1. Why is quantum mechanics considered to be difficult?

Quantum mechanics is considered to be difficult because it involves concepts and principles that are not intuitive or easily understood based on our everyday experiences. It also requires advanced mathematical skills and abstract thinking.

2. What are the main challenges in understanding quantum mechanics?

The main challenges in understanding quantum mechanics include the abstract nature of the concepts, the use of complex mathematical equations, and the fact that it often contradicts our classical understanding of the world.

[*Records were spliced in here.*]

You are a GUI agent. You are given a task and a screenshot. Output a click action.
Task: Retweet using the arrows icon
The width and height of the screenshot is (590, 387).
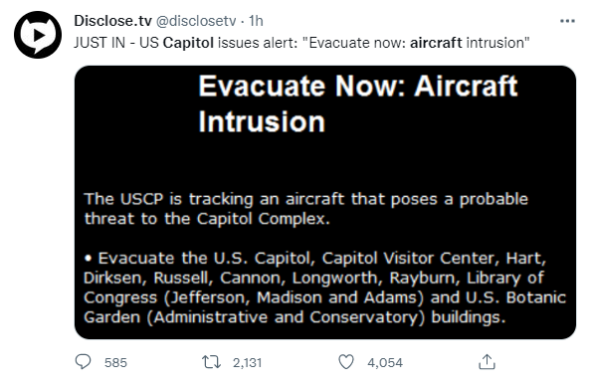pos(211,362)
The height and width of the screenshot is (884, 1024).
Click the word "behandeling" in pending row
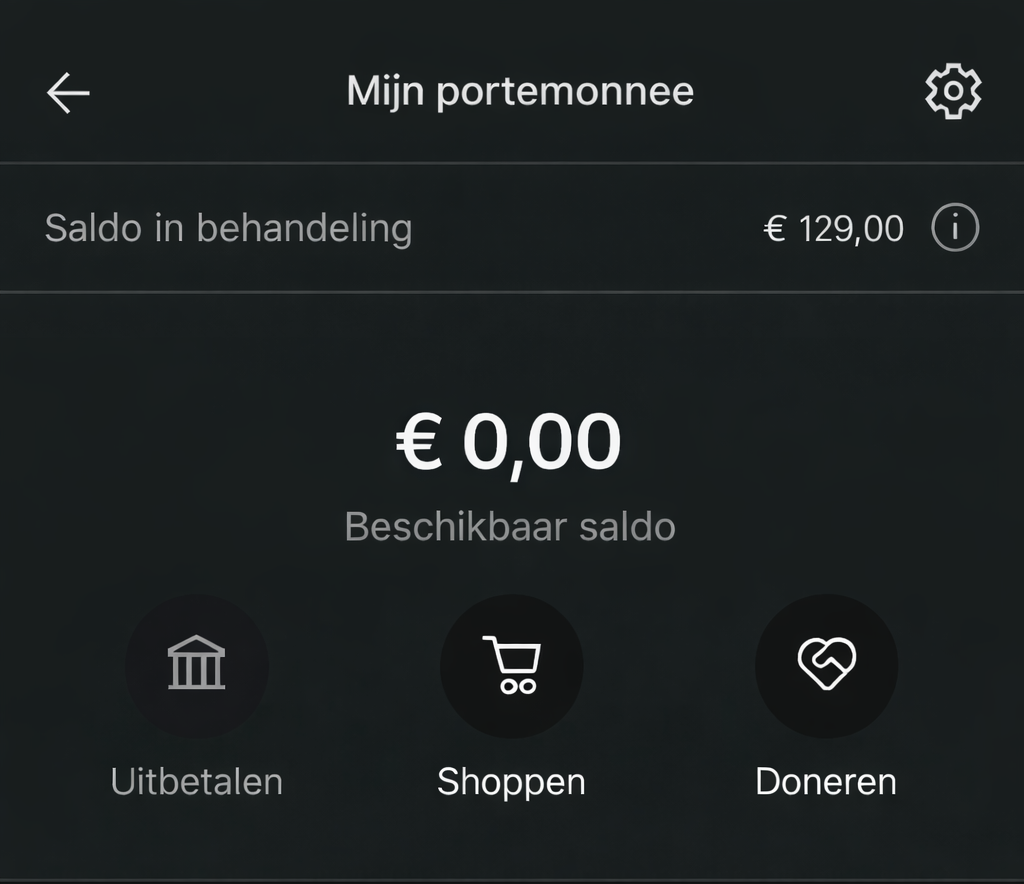coord(304,229)
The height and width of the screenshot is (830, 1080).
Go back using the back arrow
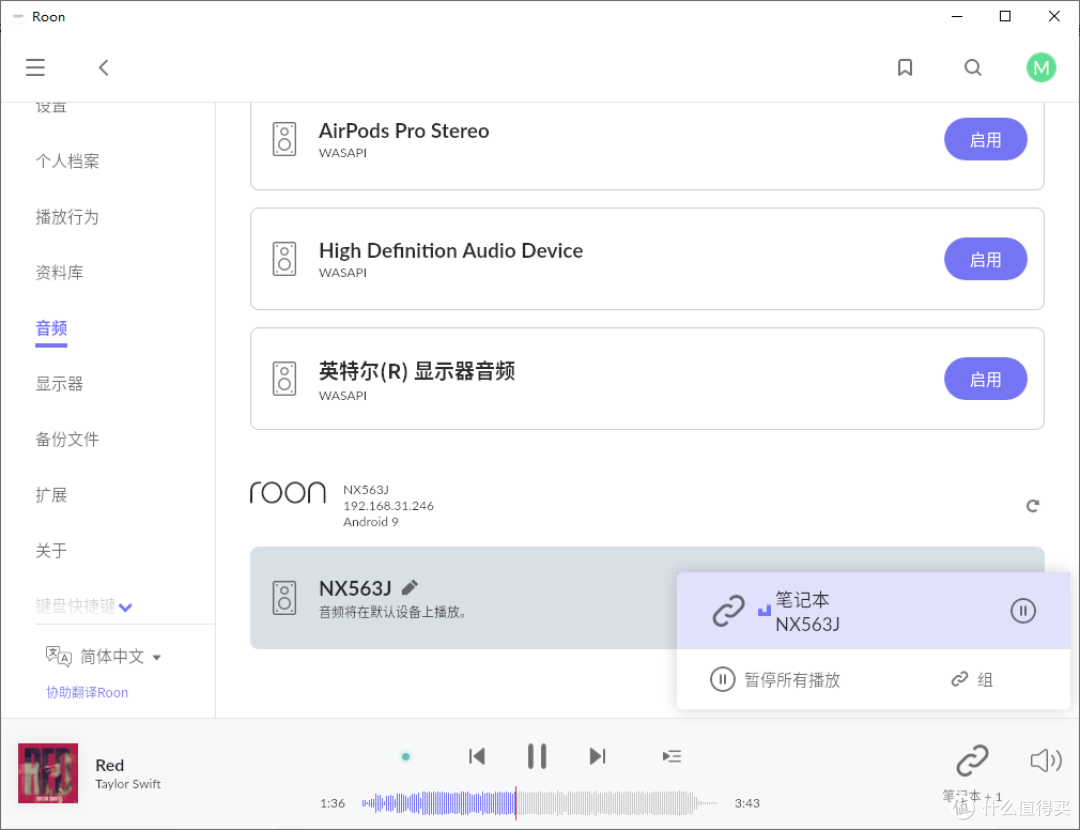point(104,68)
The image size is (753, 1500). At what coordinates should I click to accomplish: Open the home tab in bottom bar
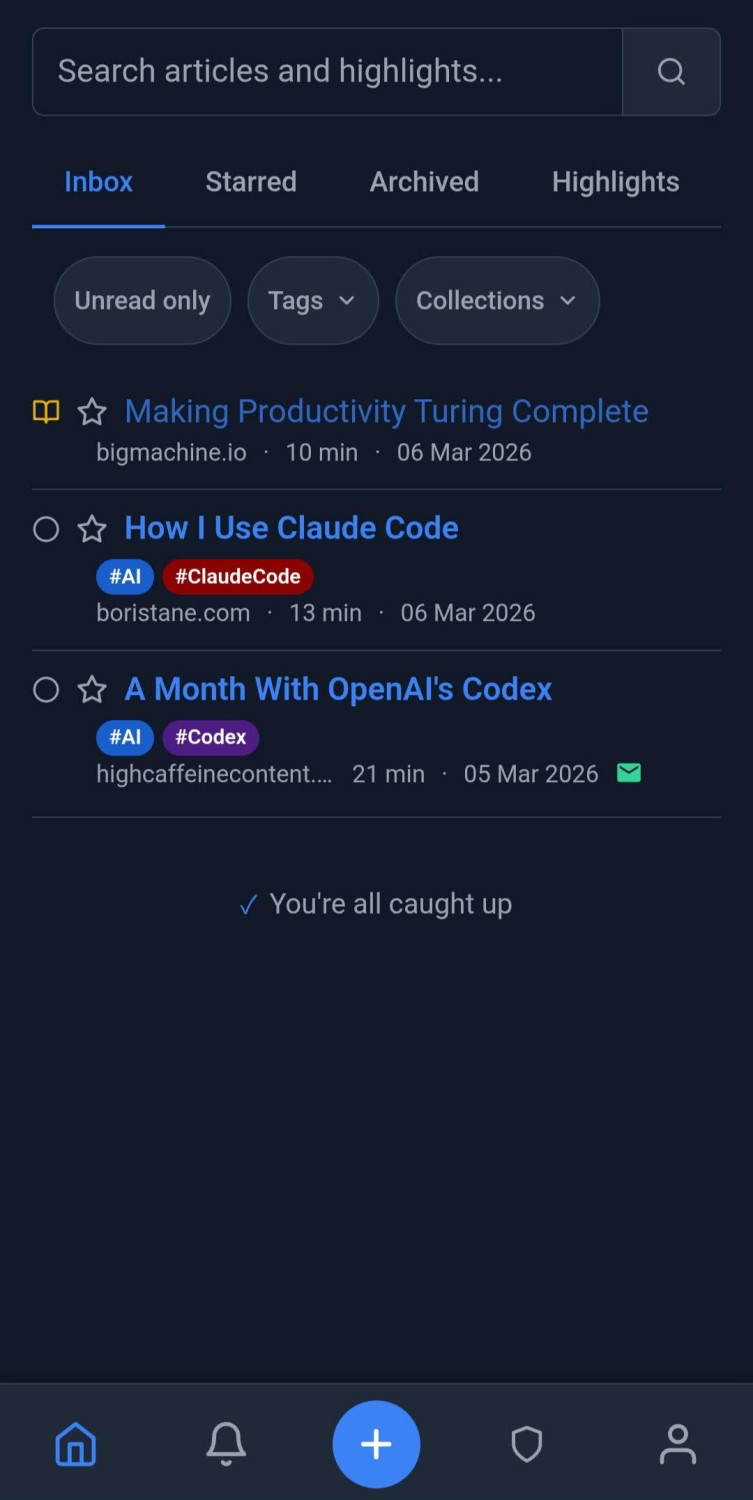coord(76,1444)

3. Are there any real world applications of quantum mechanics?

Yes, there are many real world applications of quantum mechanics, including the development of new technologies such as transistors, lasers, and computer memory. It also plays a crucial role in fields such as chemistry, material science, and cryptography.

4. Can anyone understand quantum mechanics?

While quantum mechanics may be difficult to grasp, anyone with a strong foundation in mathematics and physics can understand its basic principles. However, fully comprehending the intricacies of quantum mechanics requires years of study and research.

5. Are there any simplified explanations of quantum mechanics?

There are many simplified explanations of quantum mechanics available, but they often sacrifice accuracy for simplicity. It is important to have a basic understanding of the complex concepts and equations in order to fully understand the implications of quantum mechanics.